Thank you, Michelle [ph], and thank you all for joining us today. Today's call is being webcast and will be available on our website for replay. I'd like to remind you that this call will include forward-looking statements, including statements regarding our clinical development, regulatory and commercial plans and timelines, as well as timelines for data release and partnership opportunities among other updates. These statements are subjects to risks and uncertainties, and we refer you to our SEC filings available on our website for more details on these risks. Joining me today are Dr. Garo Armen, Chairman and Chief Executive Officer; Dr. Steven O’Day, Chief Medical Officer; and Christine Klaskin, Vice President of Finance. Dr. Robin Taylor, Chief Commercial Officer; and Dr. Todd Yancy, Chief Strategic Advisor, will be participating in the Q&A session.

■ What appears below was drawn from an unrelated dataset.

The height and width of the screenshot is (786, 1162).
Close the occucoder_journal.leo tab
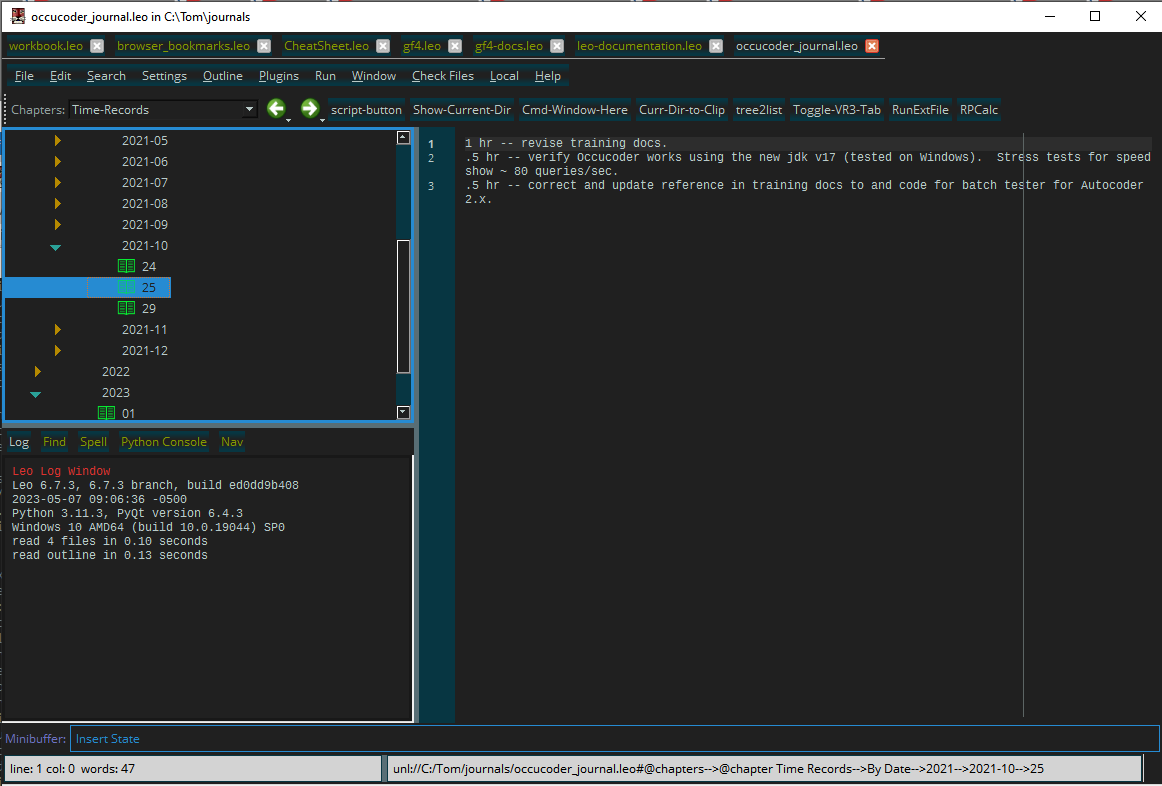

Now, I'd like to turn the call over to Garo to highlight our progress in the first quarter. Garo?

Thank you, Steven. In parallel with our scientific BLA submission, all of us at Agenus are focused on preparing for the launch of BOT and BAL. Our Emeryville based CMC Team is well prepared to supply BOT and BAL, both to our third-party CMO partners and subsequently at our wholly-owned and operated GMP-grade commercial facility. With respect to commercial preparations, I have hired a highly experienced and passionate leadership team across sales and marketing, marketing access and commercial operations. Together, the members of the commercial leadership team have successfully led or participated in over 20 launches of novel therapeutics or label expansions in colorectal cancer and other solid tumors. We are partnering closely with our Global Medical Affairs and clinical teams to gather insights from the world’s experts on GI oncology and we’ve conducted market research with over 150 US based GI oncologists across academic and community settings. From both, to market research and our direct discussions with GI oncologists, it is clear that there is significant anticipation for BOT and BAL which underscores the urgency we feel to deliver this important treatment option to patients. Now, I'll turn the call over to Christine to discuss financials.

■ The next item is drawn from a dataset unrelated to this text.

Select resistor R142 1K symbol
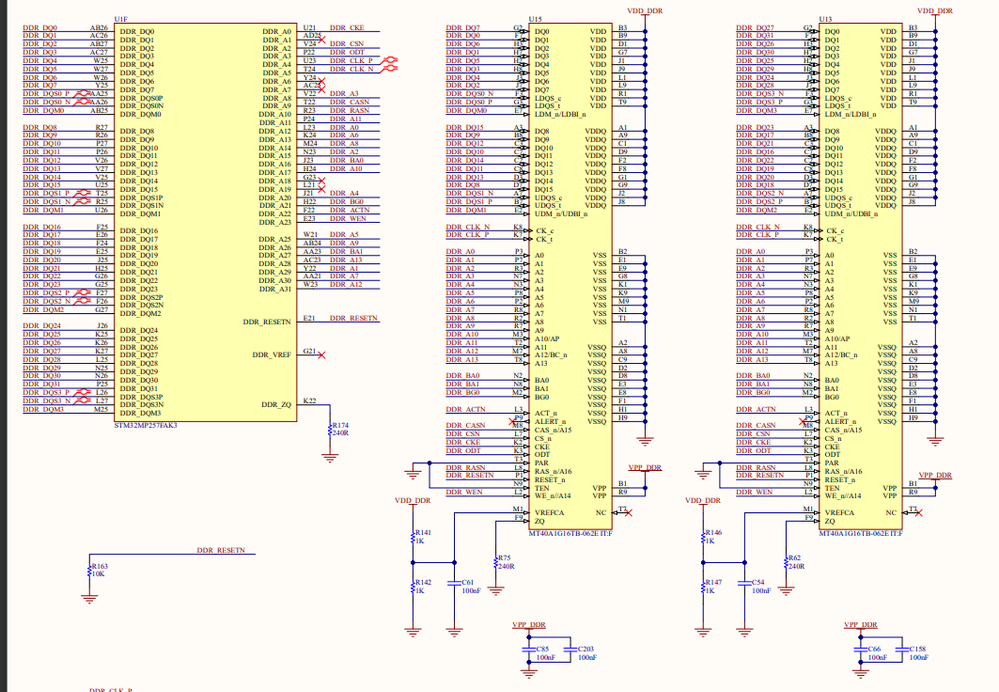Viewport: 999px width, 692px height. [413, 586]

Thank you, Robin. As Garo mentioned, we ended our first quarter of 2024 with a cash and cash equivalent balance of $52.9 million; this compares to $76.1 million at year-end. Also as Garo mentioned, this morning we announced a $100 million agreement with Ligand Pharmaceuticals consisting of an initial investment of $75 million, with an option to invest an additional $25 million; thus strengthening our cash position. Our cash used in operations for this first quarter was $38 million compared to $40 million during the fourth quarter ended December 31, 2023. For the first quarter ended March 31, 2024 we recognized revenue of $28 million and incurred a net loss of $63.5 million which includes non-cash expenses of $38 million. This compares to a net loss of $70.9 million which includes non-cash expenses of $25 million for the same period in 2023. Our net loss per share for this first quarter is $3.04 which compares to $4.31 per share for the first quarter of 2023. I'll now turn the call back to Garo.

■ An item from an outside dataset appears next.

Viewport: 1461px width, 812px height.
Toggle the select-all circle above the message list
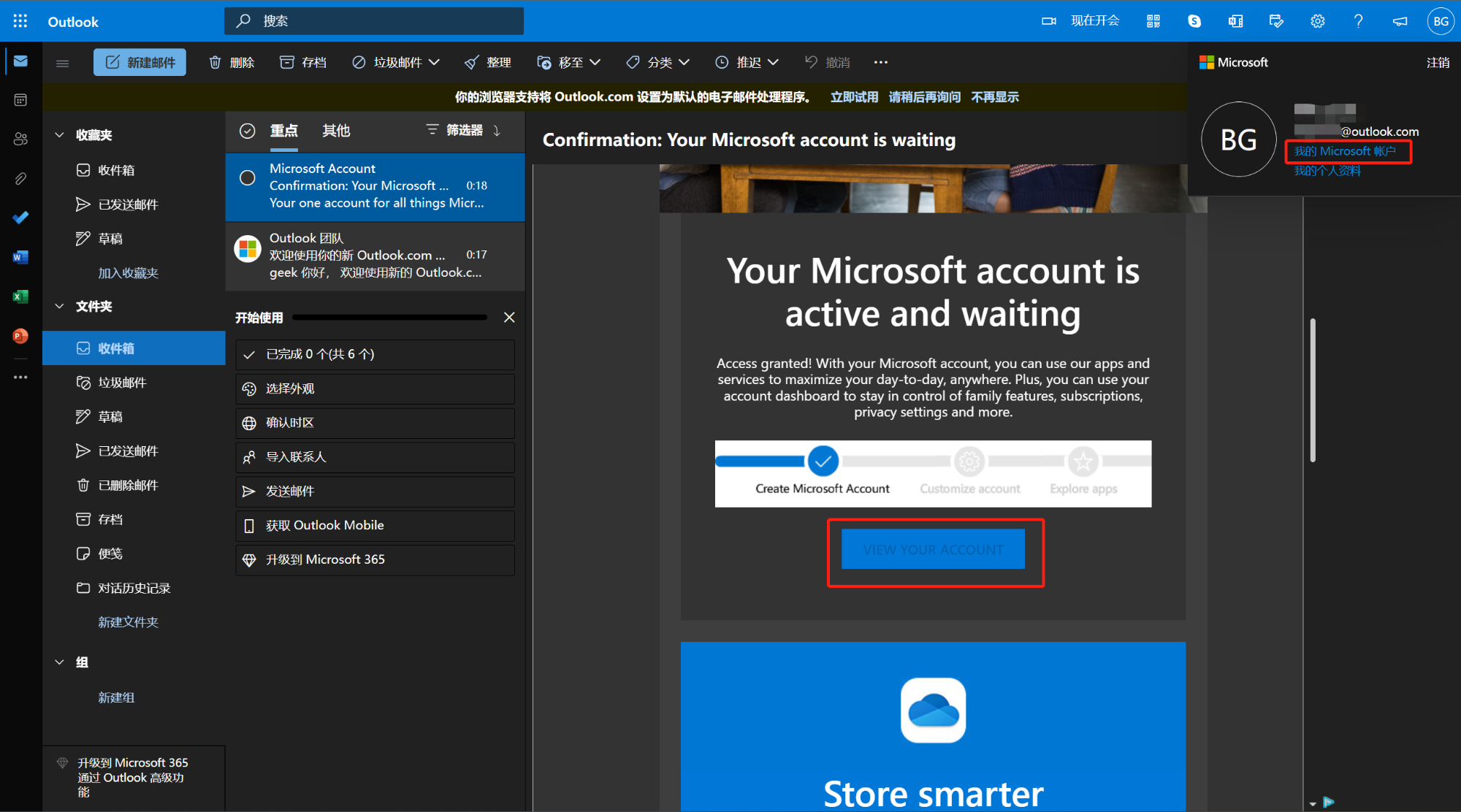click(x=248, y=131)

Thank you very much, Steven, Robin and Christine. As we conclude today’s earnings call, I want to recap the pivotal developments we anticipate in the coming months at Agenus. We are on-track to secure a significant cash infusion of upto $200 million by mid-year. We will strengthened our cash position and support our clinical research and development activities, our registration efforts and our commercialization efforts. Another key milestone will be our meeting with the FDA, an important [indiscernible] before we have their concordance in initiating our biologics license application. Additionally, we will present our Phase 2 for colorectal cancer along with additional data in this indication from investigator sponsored trials, which we believe will further strengthen the strong rational of our therapies. And these data presentations are expected to be happening at major conferences. Furthermore, we expect to release as Steven said, promising Phase 1 and 2 data in melanoma, lung cancer, sarcoma and pancreatic cancer in the second half of this year. We are very encouraged with the outcomes of these trials. These all represent cancers where there is a clinical need for effective therapies. These developments underscore our dedication through innovation and oncology and also highlight our potential to make a meaningful impact on patients’ lives by offering potentially chemo-free durable benefit [ph] to patients who had limited treatment options left. Thank you very much once again to our shareholders for your continued support and trust in Agenus. We look forward to sharing more about our progress in these exciting endavours as the year unfolds. Now, I believe we're ready for any questions you may have.

[Operator Instructions] Your first question comes from the line of Emily Bodnar of HC Wainright.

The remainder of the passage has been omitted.